I met Doug. That wasn’t actually his name, but why bother making up another hard to pronounce Arabian name? You’d just forget it anyway. He was happy, as long as he could call me Bob. Sure.
“But it’s going to take time and money to develop this paradise, Bob. And that’s why I’m offering you this once in a lifetime opportunity to get in on the ground floor. I want you, Bob, to become my partner and my agent. I can tell, you are a man who has connections. You can visit a king and sell him on the idea. And it’s so simple, it’s genius!”
“What are you talking about, Doug?”
“I want you to buy one share of the future. Now, you might think this will cost you a king’s ransom, but I tell you, today only, I can give you a deal that you will not believe. How much do you think this desert paradise is worth, Bob? Five silver talents? Ten? Wait, let me sweeten the deal. Did you see that fine camel standing by the tent when you arrived? It’s yours! Now, what do you think? Eleven talents? Fifteen? How about this. We’ll include a tent of your own and five beautiful virgins to start your harem. What do you think? Twenty talents? I have a surprise for you, Bob. But first let’s have a little dinner and entertainment. Wine!”
He was slick. He paraded women dancing in front of me, two feeding me, another massaging my shoulders and another holding my wine glass. I could see that just a share of the operation here in the oasis might be worth twenty-five talents. I liked Doug! And I liked the dancing girl who was bouncing on my cock.
“Now let me lay my cards on the table, Bob. I can offer you this one-time deal for not twenty talents. Not ten talents. Not five talents. But for one silver talent. You heard me right. One silver talent.”
“How can you offer all this for one talent of silver, Doug? What’s the catch?” To be fair, that wasn’t cheap. If you were comparing it to the value of silver today, you’d be talking about $10,000-$15,000. A talent of silver was around fifty-five pounds.
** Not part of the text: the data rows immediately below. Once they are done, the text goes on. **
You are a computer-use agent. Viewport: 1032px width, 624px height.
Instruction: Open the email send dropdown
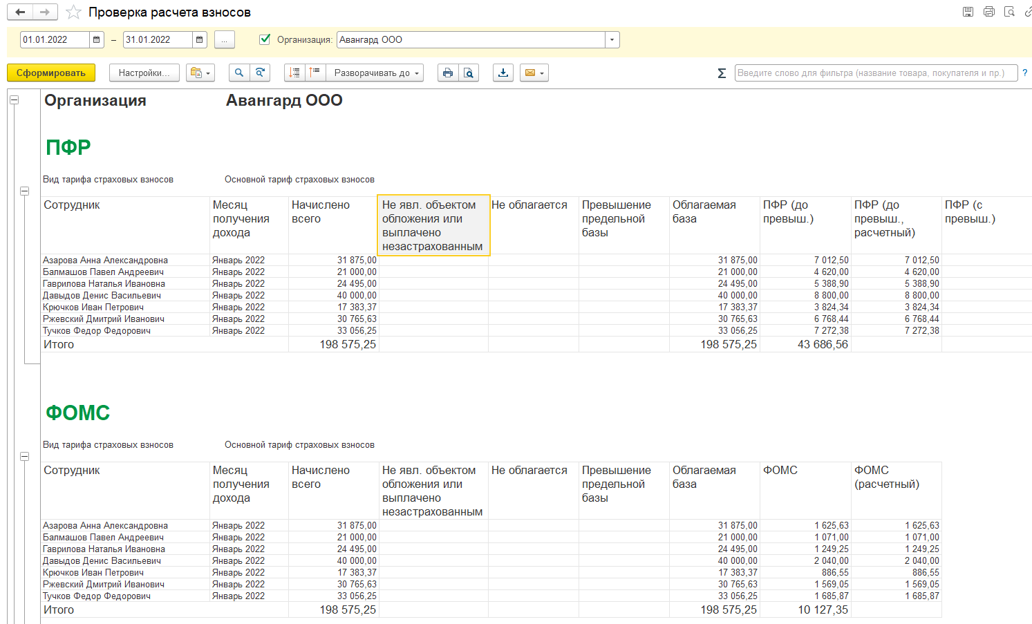535,73
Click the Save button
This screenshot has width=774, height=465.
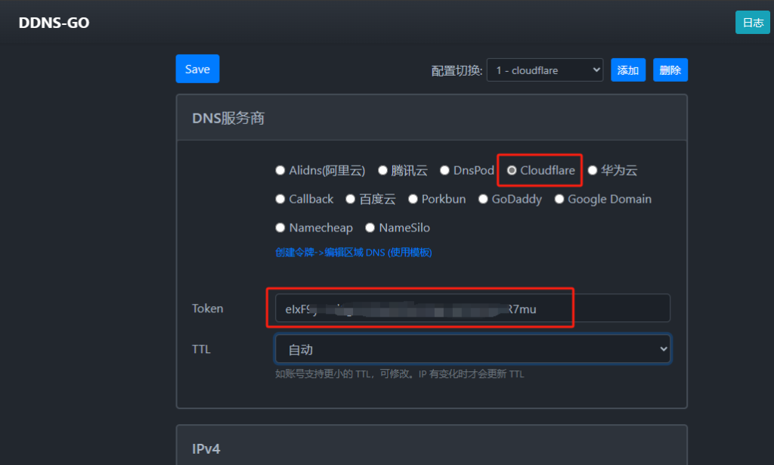(x=197, y=69)
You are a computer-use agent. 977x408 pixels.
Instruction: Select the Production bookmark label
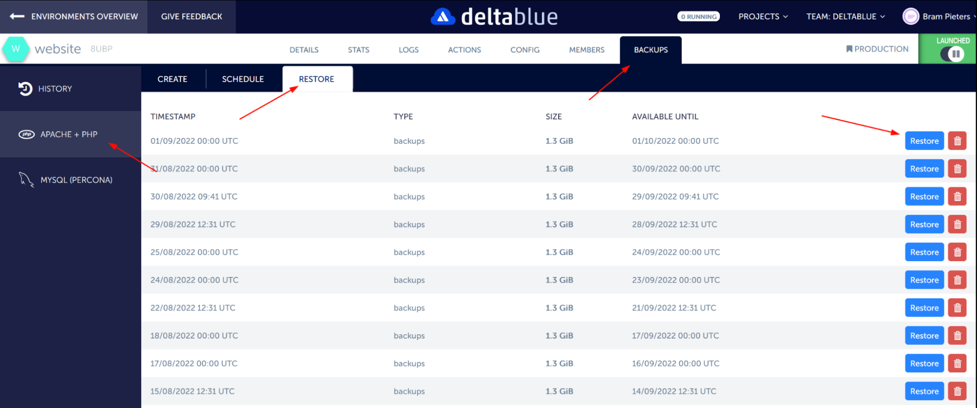pos(877,49)
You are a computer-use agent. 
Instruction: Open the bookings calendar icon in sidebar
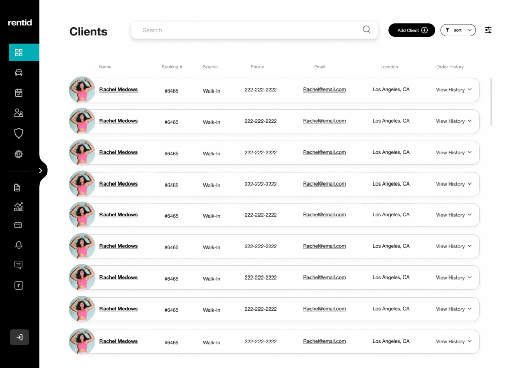click(19, 93)
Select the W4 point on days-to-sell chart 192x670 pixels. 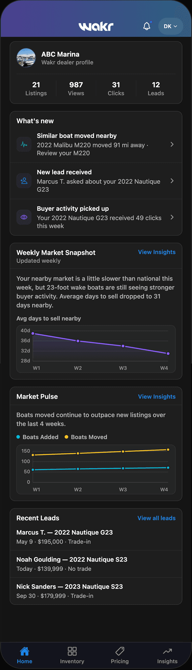click(168, 354)
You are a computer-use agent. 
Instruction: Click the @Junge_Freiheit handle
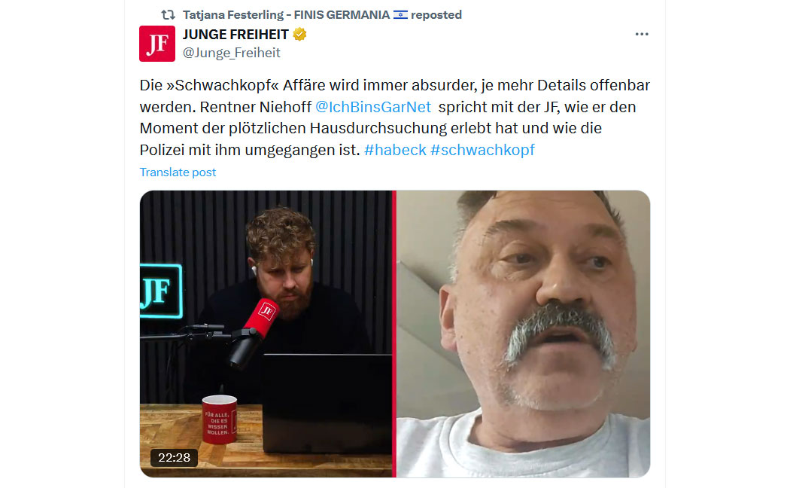[231, 53]
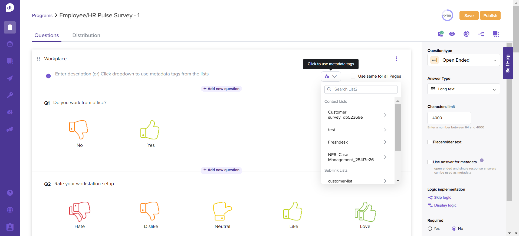Open the Self Help side tab
Screen dimensions: 519x236
(x=508, y=63)
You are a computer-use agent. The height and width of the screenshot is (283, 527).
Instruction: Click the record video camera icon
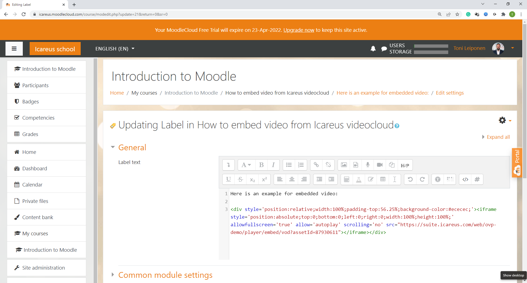380,165
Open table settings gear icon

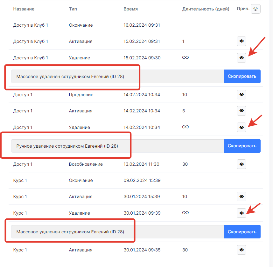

“You’re probably asking yourself, ‘How can Doug offer all this for one talent? There must be a catch.’ I’ll tell you.” Apparently, he hadn’t heard me ask that question. “You are the catch. I can tell you are enthusiastic about this dream, so I’m going to tell you to go out and sell the dream to two other people. But you don’t sell it for one silver talent; you sell it for two. When you sell a share for two talents, you keep one and send one to me. I send the buyer a certificate for his share. This is the beauty, Bob. When you sell two shares, you’ll have doubled your investment talents from one to two. Not only that, but you still own your share, which now has a market value of two talents.”
“Sounds like mathematics,” I said. The wine was really good. So was the naked beauty sitting in my lap.
“When you sell a share, it’s important that you sell the concept, Bob. Have you seen the pyramids at Giza? You will be sitting at the top of the pyramid. Your two new shareholders need to go out and sell to two more investors each. Only, wait. They don’t sell a share for two talents. They sell the shares for four talents. They keep two talents and double their investment. They send you two talents and you quadruple your investment, sending me just one talent of silver per share to generate the ownership certificate. Not only that, but you still have your original share which is now worth four talents, not just one. What do you think of the deal now, Bob?”
I thought the deal was pretty good, just like the talented pussy milking my cock was. He really sold the deal. I gave him a talent for my share.